Claro que en este caso se tiene la presencia
de un Pertusi que a sus casi sesenta años parece no sólo inoxidable sino
incluso en una forma que este papel (en realidad de bajobarítono) no permitía
imaginar, con agudos firmes y volumen suficiente. Korchak no le fue a la zaga
en lo vocal (casi no hay restos de nasalidad, los agudos son seguros, el centro
más ancho y las medias voces notables; no es un gran actor, pero Arnold no lo
pide).
Jicia fue la solución a la renuncia de una
Marina Rebeka que al parecer no se había repuesto aún de los problemas que le
creara la producción de Médée aquí
mismo.

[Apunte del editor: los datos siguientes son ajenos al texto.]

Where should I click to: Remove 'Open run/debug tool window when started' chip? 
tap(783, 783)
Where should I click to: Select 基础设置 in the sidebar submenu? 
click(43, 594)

Lo hizo bien, con un timbre bastante impersonal, buena noción de estilo
y técnica, que le permitieron mejor suerte en los dos últimos actos e incluso
en el dúo del segundo que su aria de entrada en éste donde las notas filadas y
el encanto de la ‘selva opaca’ (para citar la traducción italiana) estuvieron
ausentes. Hizo buen uso de la coloratura en su segunda aria y ciertamente donde
más brilló fue en los difíciles agudos del gran concertante del tercer acto.
Bien Chauvet en la sufrida esposa de Tell y
también, luego de un primer acto bastante estridente, Trottmann en Jemmy, el
hijo (su aria, junto con un par de momentos de danza, fueron los únicos cortes
practicados).
De los bajos destacó sobre todo Stavisky en
su primer acto. Tittoto ya había hecho Gesler y se notaba su familiaridad con
el odioso personaje. Di Pierro hizo mejor figura que en Médée y la voz parecía haber recobrado gran parte de su brillo. Muy
interesante la difícil aunque corta parte del pescador (Ruodi) confiada a
Monaco. El Rodolphe de Ávila Martínez empezó con muy poca voz, pero en el
tercer acto mejoró. Correctos los restantes y óptimos en verdad los bailarines.
Teatro repleto y muy participativo durante
toda la función (casi no se oyeron celulares).